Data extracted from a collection
● ● ● ●
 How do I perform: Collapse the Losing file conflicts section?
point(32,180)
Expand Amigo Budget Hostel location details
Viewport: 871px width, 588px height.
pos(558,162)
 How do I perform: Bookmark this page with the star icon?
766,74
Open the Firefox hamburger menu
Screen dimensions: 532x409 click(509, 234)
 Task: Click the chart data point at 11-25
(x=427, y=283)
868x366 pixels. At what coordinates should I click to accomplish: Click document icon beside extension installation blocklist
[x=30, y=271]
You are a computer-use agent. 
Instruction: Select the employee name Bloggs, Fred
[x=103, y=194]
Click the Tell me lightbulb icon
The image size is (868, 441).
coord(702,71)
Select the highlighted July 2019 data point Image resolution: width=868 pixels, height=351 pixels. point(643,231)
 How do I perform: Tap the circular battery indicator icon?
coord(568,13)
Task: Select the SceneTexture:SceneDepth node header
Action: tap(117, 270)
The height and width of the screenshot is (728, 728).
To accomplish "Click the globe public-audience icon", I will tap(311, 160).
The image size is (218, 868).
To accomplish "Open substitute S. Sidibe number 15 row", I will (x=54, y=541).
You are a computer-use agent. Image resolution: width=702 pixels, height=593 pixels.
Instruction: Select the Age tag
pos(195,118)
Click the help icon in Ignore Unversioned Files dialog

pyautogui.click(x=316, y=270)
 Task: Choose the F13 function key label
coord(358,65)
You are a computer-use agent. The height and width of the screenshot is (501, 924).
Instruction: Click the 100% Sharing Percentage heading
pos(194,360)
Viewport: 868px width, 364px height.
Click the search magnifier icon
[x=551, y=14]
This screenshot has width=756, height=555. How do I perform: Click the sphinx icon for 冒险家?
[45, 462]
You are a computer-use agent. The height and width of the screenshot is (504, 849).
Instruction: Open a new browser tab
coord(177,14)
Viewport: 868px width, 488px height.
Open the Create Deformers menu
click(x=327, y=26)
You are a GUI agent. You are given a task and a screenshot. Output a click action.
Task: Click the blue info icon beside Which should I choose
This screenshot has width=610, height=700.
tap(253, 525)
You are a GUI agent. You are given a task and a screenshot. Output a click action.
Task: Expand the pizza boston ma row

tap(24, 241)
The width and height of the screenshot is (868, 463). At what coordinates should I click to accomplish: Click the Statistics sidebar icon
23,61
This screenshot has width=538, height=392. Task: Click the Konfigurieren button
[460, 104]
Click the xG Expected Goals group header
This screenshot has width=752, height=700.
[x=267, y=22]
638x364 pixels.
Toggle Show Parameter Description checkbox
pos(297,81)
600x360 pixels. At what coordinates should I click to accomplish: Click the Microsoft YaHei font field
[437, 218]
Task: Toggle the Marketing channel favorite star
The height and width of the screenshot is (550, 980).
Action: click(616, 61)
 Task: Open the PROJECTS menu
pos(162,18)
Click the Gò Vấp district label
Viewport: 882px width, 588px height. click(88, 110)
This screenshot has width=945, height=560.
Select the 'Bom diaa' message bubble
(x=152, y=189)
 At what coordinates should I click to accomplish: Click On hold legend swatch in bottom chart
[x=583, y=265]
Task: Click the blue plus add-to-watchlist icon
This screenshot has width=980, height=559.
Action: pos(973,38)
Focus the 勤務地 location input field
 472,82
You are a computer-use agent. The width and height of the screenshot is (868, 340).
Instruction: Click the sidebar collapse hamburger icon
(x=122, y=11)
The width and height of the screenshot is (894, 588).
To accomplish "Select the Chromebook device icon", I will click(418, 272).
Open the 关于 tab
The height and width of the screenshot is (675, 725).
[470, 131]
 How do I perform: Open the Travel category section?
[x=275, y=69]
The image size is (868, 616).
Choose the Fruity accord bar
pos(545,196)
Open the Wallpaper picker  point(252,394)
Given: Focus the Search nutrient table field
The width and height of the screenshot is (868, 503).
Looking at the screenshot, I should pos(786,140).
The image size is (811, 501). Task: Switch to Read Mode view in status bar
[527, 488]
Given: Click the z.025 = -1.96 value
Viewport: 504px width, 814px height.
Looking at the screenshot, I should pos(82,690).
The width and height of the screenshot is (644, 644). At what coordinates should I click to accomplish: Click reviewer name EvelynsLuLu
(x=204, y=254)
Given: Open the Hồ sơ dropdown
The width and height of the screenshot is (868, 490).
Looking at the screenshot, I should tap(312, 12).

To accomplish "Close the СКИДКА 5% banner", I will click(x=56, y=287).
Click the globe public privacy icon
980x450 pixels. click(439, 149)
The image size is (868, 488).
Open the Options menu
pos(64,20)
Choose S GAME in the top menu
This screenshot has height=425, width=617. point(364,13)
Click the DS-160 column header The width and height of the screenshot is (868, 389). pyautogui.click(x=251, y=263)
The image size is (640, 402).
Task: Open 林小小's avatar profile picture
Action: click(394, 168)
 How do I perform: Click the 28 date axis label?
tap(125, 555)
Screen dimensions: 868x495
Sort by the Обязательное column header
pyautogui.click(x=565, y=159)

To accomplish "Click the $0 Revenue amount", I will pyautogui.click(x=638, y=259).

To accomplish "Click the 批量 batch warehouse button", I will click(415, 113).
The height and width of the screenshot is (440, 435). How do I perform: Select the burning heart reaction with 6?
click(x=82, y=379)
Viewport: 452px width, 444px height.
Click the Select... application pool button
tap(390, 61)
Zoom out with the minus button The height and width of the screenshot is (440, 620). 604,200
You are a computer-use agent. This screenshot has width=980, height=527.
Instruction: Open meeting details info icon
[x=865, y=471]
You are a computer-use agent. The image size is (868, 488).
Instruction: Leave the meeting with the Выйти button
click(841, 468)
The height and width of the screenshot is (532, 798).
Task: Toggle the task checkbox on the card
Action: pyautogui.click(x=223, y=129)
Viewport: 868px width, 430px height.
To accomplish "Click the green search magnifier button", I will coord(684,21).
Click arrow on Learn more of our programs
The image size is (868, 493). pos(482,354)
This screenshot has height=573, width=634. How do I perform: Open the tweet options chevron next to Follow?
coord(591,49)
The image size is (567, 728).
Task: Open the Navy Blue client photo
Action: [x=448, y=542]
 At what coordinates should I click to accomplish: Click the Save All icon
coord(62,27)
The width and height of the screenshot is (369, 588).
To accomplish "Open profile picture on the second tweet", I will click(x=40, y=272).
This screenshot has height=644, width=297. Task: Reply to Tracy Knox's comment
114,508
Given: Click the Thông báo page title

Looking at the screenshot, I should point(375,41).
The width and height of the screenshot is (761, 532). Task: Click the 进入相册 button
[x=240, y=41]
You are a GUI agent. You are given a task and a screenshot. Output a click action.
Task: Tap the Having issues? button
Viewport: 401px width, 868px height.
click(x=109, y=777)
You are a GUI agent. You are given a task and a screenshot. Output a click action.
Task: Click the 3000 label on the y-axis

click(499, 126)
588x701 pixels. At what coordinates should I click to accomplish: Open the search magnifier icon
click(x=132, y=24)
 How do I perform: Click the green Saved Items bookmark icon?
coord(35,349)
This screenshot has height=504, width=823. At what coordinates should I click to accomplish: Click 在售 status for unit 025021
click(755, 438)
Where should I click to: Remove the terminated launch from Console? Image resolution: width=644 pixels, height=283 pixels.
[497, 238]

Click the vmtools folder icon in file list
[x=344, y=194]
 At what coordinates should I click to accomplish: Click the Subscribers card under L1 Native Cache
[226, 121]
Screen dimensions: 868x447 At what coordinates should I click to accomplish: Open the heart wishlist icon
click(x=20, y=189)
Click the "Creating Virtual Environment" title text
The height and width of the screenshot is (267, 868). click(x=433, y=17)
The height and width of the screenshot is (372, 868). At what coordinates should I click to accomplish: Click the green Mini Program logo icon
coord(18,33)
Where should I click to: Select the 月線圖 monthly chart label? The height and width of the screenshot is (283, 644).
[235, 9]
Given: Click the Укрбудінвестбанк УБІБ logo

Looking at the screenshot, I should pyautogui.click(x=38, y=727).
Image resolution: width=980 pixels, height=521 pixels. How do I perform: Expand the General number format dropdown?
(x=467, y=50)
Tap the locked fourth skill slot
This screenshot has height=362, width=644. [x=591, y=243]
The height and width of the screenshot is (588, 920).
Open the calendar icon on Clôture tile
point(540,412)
● ● ● ●
- EXERCISE REQUIREMENTS -
Only lines that hold the string "computer" belong in the answer, so copy every one of them from the records.

- ANSWER BOX -
You are a computer-use agent. 
You are a computer-use agent. Image resolution: width=702 pixels, height=593 pixels.
You are a computer-use agent. The height and width of the screenshot is (501, 924).
You are a computer-use agent. The height and width of the screenshot is (504, 849).
You are a computer-use agent. The width and height of the screenshot is (868, 340).
You are a computer-use agent. This screenshot has width=980, height=527.
You are a computer-use agent. The image size is (868, 488).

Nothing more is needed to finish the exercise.